How to manage oily skin
1. Work with your hormones
The glands that create oil and sebum have hormonal receptors on them. So “increased sebum production, or oil production, is usually hormonally driven,” says Elizabeth Kream, MD, a dermatologist in New York City. “A lot of times, if someone comes to see us to treat adult female acne, we might prescribe spironolactone, which is a pill taken by mouth that has anti-genetic properties, meaning it helps reduce the bad estrogens and testosterone that causes acne.”
If you want a non-hormonal option, you can try supplements like DIM, or diindolylmethane. It’s derived from broccoli, kale, and cauliflower and has been shown to have anti-androgenetic properties. “That anti-androgenetic property is what’s going to help decrease that hormonal component that’s driving the oil production,” says Dr. Kream.
2. Use skin-care products that slow oil production
One way to slow down oil production is to decrease inflammation in your skin with ingredients like retinoids and niacinamide. “Stress hormones increase oil production on the skin, so decreasing inflammation makes your skin less oily,” says Shirley Chi, MD, a board-certified dermatologist in Southern California.
Although retinoids are best known for increasing cell turnover and helping to prevent clogged pores, “they also do have some anti-inflammatory effects,” says Dr. Kream. And a small study from 2006 found that a two percent topical niacinamide product lowered sebum excretion rates over the course of four weeks. The Youth To The People Retinal + Niacinamide Youth Serum ($68) is the perfect option. It contains 0.15 percent retinal, a retinoid that works faster and better than retinol, the typical over-the-counter go-to retinoid, and 5 percent niacinamide.
3. Use a mattifying makeup primer
If you wear makeup, you could benefit from a mattifying primer.

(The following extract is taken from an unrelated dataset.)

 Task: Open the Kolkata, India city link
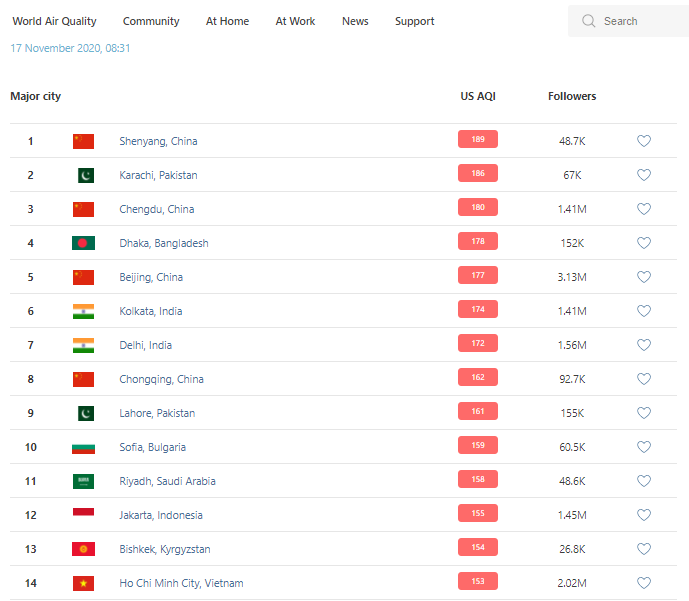[153, 311]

“A primer can help keep your oily skin under control. There are primers that hydrate while mattifying. So, if you have oily skin, a primer does not have to be drying and you can pick a primer designed specifically for oily skin,” says makeup artist Jenna Menard. “And the best part about primers, yes they can extend foundation wear, but they can also be worn on their own almost like a clear foundation to help reduce the appearance of pores, shine, fine lines, and control oil without adding pigment on your skin.” The IT Cosmetics Your Skin But Better Makeup Primer+ ($40) is a great option. It’s oil-free, hydrating, and blurring and will hold your makeup tight.
How to maintain the glow
If your oil isn’t causing anything you deem an issue, you can just leave it be. “Some of my patients that used to say ‘I really don’t want to be shiny,’ now they love it. They’re like ‘I’m stopping my retinoid,'” says Dr. Lee. But letting your oily skin do its own thing doesn’t mean you can just throw your routine out the window. Here’s how to embrace it and keep it healthy.
1. Use a mild exfoliant
Just because you don’t want to stop your oil doesn’t mean you want it to build up in your pores. Keep your pores clean and clear by incorporating a mild exfoliant, like the Glytone Mild Gel Cleanser ($15). It’s made with glycolic acid and gently exfoliates, removes surface debris, and moisturizes the skin.
2. Moisturize, moisturize, moisturize
Everyone should use a moisturizer, regardless of skin type. If you have oily skin and want to keep it looking dewy, steer clear of mattifying formulas and go with something that’s non-comedogenic (meaning it won’t clog your pores) and will let your oils shine through, like the La Roche-Posay Toleriane Double Repair Face Moisturizer ($20). “La Roche-Posay Double Repair is like one of my holy grail, tried-and-true skin-care products that I find that almost all of my patients are happy with,” says Elyse Love, MD, a board-certified dermatologist in NYC. “It’s one of those skin-care products that work great for oily skin and work great for dry skin.”
3. Enjoy it!
Repeat after me: having oily skin is not a bad thing. Your relationship with your skin is yours and only yours. Dewy skin is indeed having a moment, but you should rock your skin however you want regardless of trends. If you like your oil, there’s no reason to try and “fix” it.